> **Supplied material**

######

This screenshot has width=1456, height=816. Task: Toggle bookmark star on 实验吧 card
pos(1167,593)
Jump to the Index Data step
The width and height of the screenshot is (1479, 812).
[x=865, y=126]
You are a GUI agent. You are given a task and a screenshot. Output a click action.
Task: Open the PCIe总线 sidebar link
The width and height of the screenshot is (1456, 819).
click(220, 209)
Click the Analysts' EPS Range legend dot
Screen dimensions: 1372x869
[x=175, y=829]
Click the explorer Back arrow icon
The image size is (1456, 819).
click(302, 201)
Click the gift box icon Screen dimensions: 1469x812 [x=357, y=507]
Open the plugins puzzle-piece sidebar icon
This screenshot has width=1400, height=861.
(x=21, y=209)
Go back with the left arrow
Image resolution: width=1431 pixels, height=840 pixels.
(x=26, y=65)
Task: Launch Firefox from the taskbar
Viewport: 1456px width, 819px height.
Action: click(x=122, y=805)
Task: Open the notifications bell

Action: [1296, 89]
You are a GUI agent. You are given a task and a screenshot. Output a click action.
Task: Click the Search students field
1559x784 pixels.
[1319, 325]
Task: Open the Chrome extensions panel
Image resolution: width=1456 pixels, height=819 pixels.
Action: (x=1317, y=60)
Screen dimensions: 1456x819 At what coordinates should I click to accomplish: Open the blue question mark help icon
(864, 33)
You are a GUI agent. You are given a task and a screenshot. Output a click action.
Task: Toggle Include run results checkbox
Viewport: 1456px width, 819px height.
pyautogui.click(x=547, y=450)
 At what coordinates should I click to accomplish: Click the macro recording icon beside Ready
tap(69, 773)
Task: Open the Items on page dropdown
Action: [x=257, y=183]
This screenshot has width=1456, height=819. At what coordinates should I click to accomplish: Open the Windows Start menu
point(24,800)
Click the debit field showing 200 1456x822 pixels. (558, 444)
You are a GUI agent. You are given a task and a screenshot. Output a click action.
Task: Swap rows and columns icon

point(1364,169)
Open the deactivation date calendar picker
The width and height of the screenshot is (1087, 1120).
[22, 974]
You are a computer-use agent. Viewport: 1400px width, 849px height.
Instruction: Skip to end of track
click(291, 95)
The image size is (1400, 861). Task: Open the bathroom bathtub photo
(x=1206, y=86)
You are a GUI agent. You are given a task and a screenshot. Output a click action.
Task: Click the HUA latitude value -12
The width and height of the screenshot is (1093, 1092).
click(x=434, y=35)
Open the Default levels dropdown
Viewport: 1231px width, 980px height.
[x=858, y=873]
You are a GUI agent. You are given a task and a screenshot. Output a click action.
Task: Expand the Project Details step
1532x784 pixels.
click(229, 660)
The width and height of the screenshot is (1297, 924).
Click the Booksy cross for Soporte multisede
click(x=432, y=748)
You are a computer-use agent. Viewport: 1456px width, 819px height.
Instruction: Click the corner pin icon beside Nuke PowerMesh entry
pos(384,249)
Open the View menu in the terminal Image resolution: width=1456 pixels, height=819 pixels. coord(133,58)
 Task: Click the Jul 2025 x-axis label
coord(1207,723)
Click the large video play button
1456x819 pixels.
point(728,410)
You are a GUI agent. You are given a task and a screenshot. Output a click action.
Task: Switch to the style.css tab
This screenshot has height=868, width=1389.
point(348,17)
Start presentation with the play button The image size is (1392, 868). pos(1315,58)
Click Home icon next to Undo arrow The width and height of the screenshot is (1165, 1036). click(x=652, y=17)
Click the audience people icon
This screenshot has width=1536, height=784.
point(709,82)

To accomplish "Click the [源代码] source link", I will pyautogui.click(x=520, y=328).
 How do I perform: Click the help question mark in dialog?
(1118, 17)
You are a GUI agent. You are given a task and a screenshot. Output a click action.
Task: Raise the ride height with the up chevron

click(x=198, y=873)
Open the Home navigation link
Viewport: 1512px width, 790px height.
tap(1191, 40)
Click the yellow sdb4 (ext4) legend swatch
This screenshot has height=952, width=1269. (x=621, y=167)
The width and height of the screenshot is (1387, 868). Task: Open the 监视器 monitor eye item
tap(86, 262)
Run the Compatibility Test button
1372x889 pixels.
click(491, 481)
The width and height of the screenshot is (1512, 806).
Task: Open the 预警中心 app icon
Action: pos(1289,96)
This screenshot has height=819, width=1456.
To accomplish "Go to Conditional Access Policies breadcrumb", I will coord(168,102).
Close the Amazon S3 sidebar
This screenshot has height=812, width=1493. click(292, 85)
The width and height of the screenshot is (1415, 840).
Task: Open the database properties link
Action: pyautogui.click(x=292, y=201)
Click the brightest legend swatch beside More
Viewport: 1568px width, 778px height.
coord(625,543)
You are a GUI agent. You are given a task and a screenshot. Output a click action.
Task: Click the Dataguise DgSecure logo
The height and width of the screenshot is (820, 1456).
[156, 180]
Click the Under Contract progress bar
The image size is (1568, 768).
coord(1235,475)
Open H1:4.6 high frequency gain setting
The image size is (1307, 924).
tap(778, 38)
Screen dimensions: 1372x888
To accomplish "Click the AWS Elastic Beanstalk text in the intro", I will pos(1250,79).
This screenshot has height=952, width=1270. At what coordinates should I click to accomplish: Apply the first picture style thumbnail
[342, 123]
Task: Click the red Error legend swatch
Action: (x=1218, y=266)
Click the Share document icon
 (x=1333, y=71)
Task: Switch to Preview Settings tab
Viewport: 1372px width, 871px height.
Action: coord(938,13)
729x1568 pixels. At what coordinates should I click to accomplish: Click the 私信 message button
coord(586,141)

######

> **Problem requirements**
Write the records out once more. Each line must match.

> **Exercise answer**
This screenshot has width=1456, height=816. Task: Toggle bookmark star on 实验吧 card
pos(1167,593)
Jump to the Index Data step
The width and height of the screenshot is (1479, 812).
[x=865, y=126]
You are a GUI agent. You are given a task and a screenshot. Output a click action.
Task: Open the PCIe总线 sidebar link
The width and height of the screenshot is (1456, 819).
click(220, 209)
Click the Analysts' EPS Range legend dot
Screen dimensions: 1372x869
[x=175, y=829]
Click the explorer Back arrow icon
The image size is (1456, 819).
click(302, 201)
Click the gift box icon Screen dimensions: 1469x812 [x=357, y=507]
Open the plugins puzzle-piece sidebar icon
This screenshot has width=1400, height=861.
(x=21, y=209)
Go back with the left arrow
Image resolution: width=1431 pixels, height=840 pixels.
(x=26, y=65)
Task: Launch Firefox from the taskbar
Viewport: 1456px width, 819px height.
Action: click(x=122, y=805)
Task: Open the notifications bell

Action: [1296, 89]
You are a GUI agent. You are given a task and a screenshot. Output a click action.
Task: Click the Search students field
1559x784 pixels.
[1319, 325]
Task: Open the Chrome extensions panel
Image resolution: width=1456 pixels, height=819 pixels.
Action: (x=1317, y=60)
Screen dimensions: 1456x819 At what coordinates should I click to accomplish: Open the blue question mark help icon
(864, 33)
You are a GUI agent. You are given a task and a screenshot. Output a click action.
Task: Toggle Include run results checkbox
Viewport: 1456px width, 819px height.
pyautogui.click(x=547, y=450)
 At what coordinates should I click to accomplish: Click the macro recording icon beside Ready
tap(69, 773)
Task: Open the Items on page dropdown
Action: [x=257, y=183]
This screenshot has width=1456, height=819. At what coordinates should I click to accomplish: Open the Windows Start menu
point(24,800)
Click the debit field showing 200 1456x822 pixels. (558, 444)
You are a GUI agent. You are given a task and a screenshot. Output a click action.
Task: Swap rows and columns icon

point(1364,169)
Open the deactivation date calendar picker
The width and height of the screenshot is (1087, 1120).
[22, 974]
You are a computer-use agent. Viewport: 1400px width, 849px height.
Instruction: Skip to end of track
click(291, 95)
The image size is (1400, 861). Task: Open the bathroom bathtub photo
(x=1206, y=86)
You are a GUI agent. You are given a task and a screenshot. Output a click action.
Task: Click the HUA latitude value -12
The width and height of the screenshot is (1093, 1092).
click(x=434, y=35)
Open the Default levels dropdown
Viewport: 1231px width, 980px height.
[x=858, y=873]
You are a GUI agent. You are given a task and a screenshot. Output a click action.
Task: Expand the Project Details step
1532x784 pixels.
click(229, 660)
The width and height of the screenshot is (1297, 924).
Click the Booksy cross for Soporte multisede
click(x=432, y=748)
You are a computer-use agent. Viewport: 1456px width, 819px height.
Instruction: Click the corner pin icon beside Nuke PowerMesh entry
pos(384,249)
Open the View menu in the terminal Image resolution: width=1456 pixels, height=819 pixels. coord(133,58)
 Task: Click the Jul 2025 x-axis label
coord(1207,723)
Click the large video play button
1456x819 pixels.
point(728,410)
You are a GUI agent. You are given a task and a screenshot. Output a click action.
Task: Switch to the style.css tab
This screenshot has height=868, width=1389.
point(348,17)
Start presentation with the play button The image size is (1392, 868). pos(1315,58)
Click Home icon next to Undo arrow The width and height of the screenshot is (1165, 1036). click(x=652, y=17)
Click the audience people icon
This screenshot has width=1536, height=784.
point(709,82)

To accomplish "Click the [源代码] source link", I will pyautogui.click(x=520, y=328).
 How do I perform: Click the help question mark in dialog?
(1118, 17)
You are a GUI agent. You are given a task and a screenshot. Output a click action.
Task: Raise the ride height with the up chevron

click(x=198, y=873)
Open the Home navigation link
Viewport: 1512px width, 790px height.
tap(1191, 40)
Click the yellow sdb4 (ext4) legend swatch
This screenshot has height=952, width=1269. (x=621, y=167)
The width and height of the screenshot is (1387, 868). Task: Open the 监视器 monitor eye item
tap(86, 262)
Run the Compatibility Test button
1372x889 pixels.
click(491, 481)
The width and height of the screenshot is (1512, 806).
Task: Open the 预警中心 app icon
Action: pos(1289,96)
This screenshot has height=819, width=1456.
To accomplish "Go to Conditional Access Policies breadcrumb", I will coord(168,102).
Close the Amazon S3 sidebar
This screenshot has height=812, width=1493. click(292, 85)
The width and height of the screenshot is (1415, 840).
Task: Open the database properties link
Action: pyautogui.click(x=292, y=201)
Click the brightest legend swatch beside More
Viewport: 1568px width, 778px height.
coord(625,543)
You are a GUI agent. You are given a task and a screenshot. Output a click action.
Task: Click the Dataguise DgSecure logo
The height and width of the screenshot is (820, 1456).
[156, 180]
Click the Under Contract progress bar
The image size is (1568, 768).
coord(1235,475)
Open H1:4.6 high frequency gain setting
The image size is (1307, 924).
tap(778, 38)
Screen dimensions: 1372x888
To accomplish "Click the AWS Elastic Beanstalk text in the intro", I will pos(1250,79).
This screenshot has height=952, width=1270. At what coordinates should I click to accomplish: Apply the first picture style thumbnail
[342, 123]
Task: Click the red Error legend swatch
Action: (x=1218, y=266)
Click the Share document icon
 (x=1333, y=71)
Task: Switch to Preview Settings tab
Viewport: 1372px width, 871px height.
Action: coord(938,13)
729x1568 pixels. At what coordinates should I click to accomplish: Click the 私信 message button
coord(586,141)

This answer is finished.